- PROBLEM TO SOLVE -
Return the records in full, exactly as given.

BEGIN MATERIAL FOR THIS EXERCISE

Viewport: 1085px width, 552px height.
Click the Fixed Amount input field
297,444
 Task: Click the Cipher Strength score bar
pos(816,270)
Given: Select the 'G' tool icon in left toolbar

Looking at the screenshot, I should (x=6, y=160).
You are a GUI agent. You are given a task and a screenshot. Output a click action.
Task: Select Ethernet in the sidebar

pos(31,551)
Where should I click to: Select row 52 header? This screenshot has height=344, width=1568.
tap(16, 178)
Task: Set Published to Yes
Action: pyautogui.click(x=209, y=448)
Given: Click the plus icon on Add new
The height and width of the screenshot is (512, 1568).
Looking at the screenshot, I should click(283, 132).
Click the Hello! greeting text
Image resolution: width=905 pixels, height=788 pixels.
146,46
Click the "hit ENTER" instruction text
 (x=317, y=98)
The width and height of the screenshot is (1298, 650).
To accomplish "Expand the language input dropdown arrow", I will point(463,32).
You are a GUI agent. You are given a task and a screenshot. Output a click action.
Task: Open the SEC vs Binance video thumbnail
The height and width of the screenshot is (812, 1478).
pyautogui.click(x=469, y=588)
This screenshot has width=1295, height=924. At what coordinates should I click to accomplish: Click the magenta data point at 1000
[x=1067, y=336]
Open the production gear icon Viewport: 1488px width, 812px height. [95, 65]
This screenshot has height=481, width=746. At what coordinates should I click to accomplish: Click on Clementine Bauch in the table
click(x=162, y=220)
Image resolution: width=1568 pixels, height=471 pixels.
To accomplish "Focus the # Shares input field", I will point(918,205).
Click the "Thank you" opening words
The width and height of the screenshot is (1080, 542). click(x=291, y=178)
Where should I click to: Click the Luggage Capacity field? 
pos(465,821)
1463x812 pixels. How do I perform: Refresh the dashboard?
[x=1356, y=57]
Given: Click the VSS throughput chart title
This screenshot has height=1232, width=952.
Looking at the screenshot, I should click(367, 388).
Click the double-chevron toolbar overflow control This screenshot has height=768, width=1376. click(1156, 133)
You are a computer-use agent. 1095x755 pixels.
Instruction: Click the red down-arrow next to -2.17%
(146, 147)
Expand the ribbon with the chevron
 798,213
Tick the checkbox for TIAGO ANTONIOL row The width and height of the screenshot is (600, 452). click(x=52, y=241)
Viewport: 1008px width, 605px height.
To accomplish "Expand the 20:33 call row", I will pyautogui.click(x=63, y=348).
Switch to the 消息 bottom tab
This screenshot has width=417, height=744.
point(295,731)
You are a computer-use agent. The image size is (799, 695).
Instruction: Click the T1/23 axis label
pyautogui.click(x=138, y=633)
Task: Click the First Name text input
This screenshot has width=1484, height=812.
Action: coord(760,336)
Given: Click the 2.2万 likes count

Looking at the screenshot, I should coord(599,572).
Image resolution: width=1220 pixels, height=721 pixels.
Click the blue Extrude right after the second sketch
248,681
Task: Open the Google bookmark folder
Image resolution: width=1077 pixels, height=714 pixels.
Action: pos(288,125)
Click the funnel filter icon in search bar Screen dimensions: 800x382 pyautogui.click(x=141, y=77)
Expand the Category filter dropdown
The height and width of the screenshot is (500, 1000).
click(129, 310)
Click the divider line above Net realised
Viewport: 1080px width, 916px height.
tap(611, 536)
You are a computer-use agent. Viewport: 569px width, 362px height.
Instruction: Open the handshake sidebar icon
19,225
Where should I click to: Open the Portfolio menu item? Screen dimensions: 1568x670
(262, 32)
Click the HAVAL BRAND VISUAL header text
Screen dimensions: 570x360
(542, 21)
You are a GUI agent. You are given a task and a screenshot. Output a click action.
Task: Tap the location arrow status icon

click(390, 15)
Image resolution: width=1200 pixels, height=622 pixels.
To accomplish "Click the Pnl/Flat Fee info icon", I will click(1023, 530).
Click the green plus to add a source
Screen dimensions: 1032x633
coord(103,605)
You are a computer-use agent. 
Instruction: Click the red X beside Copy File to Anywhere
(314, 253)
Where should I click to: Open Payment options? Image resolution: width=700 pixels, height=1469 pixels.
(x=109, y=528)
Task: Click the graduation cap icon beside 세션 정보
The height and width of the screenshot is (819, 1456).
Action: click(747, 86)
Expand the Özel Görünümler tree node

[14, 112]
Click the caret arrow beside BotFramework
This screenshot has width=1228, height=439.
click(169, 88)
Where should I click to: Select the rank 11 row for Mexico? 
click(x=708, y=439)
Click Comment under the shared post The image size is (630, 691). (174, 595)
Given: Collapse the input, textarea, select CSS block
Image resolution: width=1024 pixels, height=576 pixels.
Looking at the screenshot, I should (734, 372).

END MATERIAL FOR THIS EXERCISE

- TASK RESULT -
Viewport: 1085px width, 552px height.
Click the Fixed Amount input field
297,444
 Task: Click the Cipher Strength score bar
pos(816,270)
Given: Select the 'G' tool icon in left toolbar

Looking at the screenshot, I should (x=6, y=160).
You are a GUI agent. You are given a task and a screenshot. Output a click action.
Task: Select Ethernet in the sidebar

pos(31,551)
Where should I click to: Select row 52 header? This screenshot has height=344, width=1568.
tap(16, 178)
Task: Set Published to Yes
Action: pyautogui.click(x=209, y=448)
Given: Click the plus icon on Add new
The height and width of the screenshot is (512, 1568).
Looking at the screenshot, I should click(283, 132).
Click the Hello! greeting text
Image resolution: width=905 pixels, height=788 pixels.
146,46
Click the "hit ENTER" instruction text
 (x=317, y=98)
The width and height of the screenshot is (1298, 650).
To accomplish "Expand the language input dropdown arrow", I will point(463,32).
You are a GUI agent. You are given a task and a screenshot. Output a click action.
Task: Open the SEC vs Binance video thumbnail
The height and width of the screenshot is (812, 1478).
pyautogui.click(x=469, y=588)
This screenshot has width=1295, height=924. At what coordinates should I click to accomplish: Click the magenta data point at 1000
[x=1067, y=336]
Open the production gear icon Viewport: 1488px width, 812px height. [95, 65]
This screenshot has height=481, width=746. At what coordinates should I click to accomplish: Click on Clementine Bauch in the table
click(x=162, y=220)
Image resolution: width=1568 pixels, height=471 pixels.
To accomplish "Focus the # Shares input field", I will point(918,205).
Click the "Thank you" opening words
The width and height of the screenshot is (1080, 542). click(x=291, y=178)
Where should I click to: Click the Luggage Capacity field? 
pos(465,821)
1463x812 pixels. How do I perform: Refresh the dashboard?
[x=1356, y=57]
Given: Click the VSS throughput chart title
This screenshot has height=1232, width=952.
Looking at the screenshot, I should click(367, 388).
Click the double-chevron toolbar overflow control This screenshot has height=768, width=1376. click(1156, 133)
You are a computer-use agent. 1095x755 pixels.
Instruction: Click the red down-arrow next to -2.17%
(146, 147)
Expand the ribbon with the chevron
 798,213
Tick the checkbox for TIAGO ANTONIOL row The width and height of the screenshot is (600, 452). click(x=52, y=241)
Viewport: 1008px width, 605px height.
To accomplish "Expand the 20:33 call row", I will pyautogui.click(x=63, y=348).
Switch to the 消息 bottom tab
This screenshot has width=417, height=744.
point(295,731)
You are a computer-use agent. The image size is (799, 695).
Instruction: Click the T1/23 axis label
pyautogui.click(x=138, y=633)
Task: Click the First Name text input
This screenshot has width=1484, height=812.
Action: coord(760,336)
Given: Click the 2.2万 likes count

Looking at the screenshot, I should coord(599,572).
Image resolution: width=1220 pixels, height=721 pixels.
Click the blue Extrude right after the second sketch
248,681
Task: Open the Google bookmark folder
Image resolution: width=1077 pixels, height=714 pixels.
Action: pos(288,125)
Click the funnel filter icon in search bar Screen dimensions: 800x382 pyautogui.click(x=141, y=77)
Expand the Category filter dropdown
The height and width of the screenshot is (500, 1000).
click(129, 310)
Click the divider line above Net realised
Viewport: 1080px width, 916px height.
tap(611, 536)
You are a computer-use agent. Viewport: 569px width, 362px height.
Instruction: Open the handshake sidebar icon
19,225
Where should I click to: Open the Portfolio menu item? Screen dimensions: 1568x670
(262, 32)
Click the HAVAL BRAND VISUAL header text
Screen dimensions: 570x360
(542, 21)
You are a GUI agent. You are given a task and a screenshot. Output a click action.
Task: Tap the location arrow status icon

click(390, 15)
Image resolution: width=1200 pixels, height=622 pixels.
To accomplish "Click the Pnl/Flat Fee info icon", I will click(1023, 530).
Click the green plus to add a source
Screen dimensions: 1032x633
coord(103,605)
You are a computer-use agent. 
Instruction: Click the red X beside Copy File to Anywhere
(314, 253)
Where should I click to: Open Payment options? Image resolution: width=700 pixels, height=1469 pixels.
(x=109, y=528)
Task: Click the graduation cap icon beside 세션 정보
The height and width of the screenshot is (819, 1456).
Action: click(747, 86)
Expand the Özel Görünümler tree node

[14, 112]
Click the caret arrow beside BotFramework
This screenshot has width=1228, height=439.
click(169, 88)
Where should I click to: Select the rank 11 row for Mexico? 
click(x=708, y=439)
Click Comment under the shared post The image size is (630, 691). (174, 595)
Given: Collapse the input, textarea, select CSS block
Image resolution: width=1024 pixels, height=576 pixels.
Looking at the screenshot, I should (734, 372).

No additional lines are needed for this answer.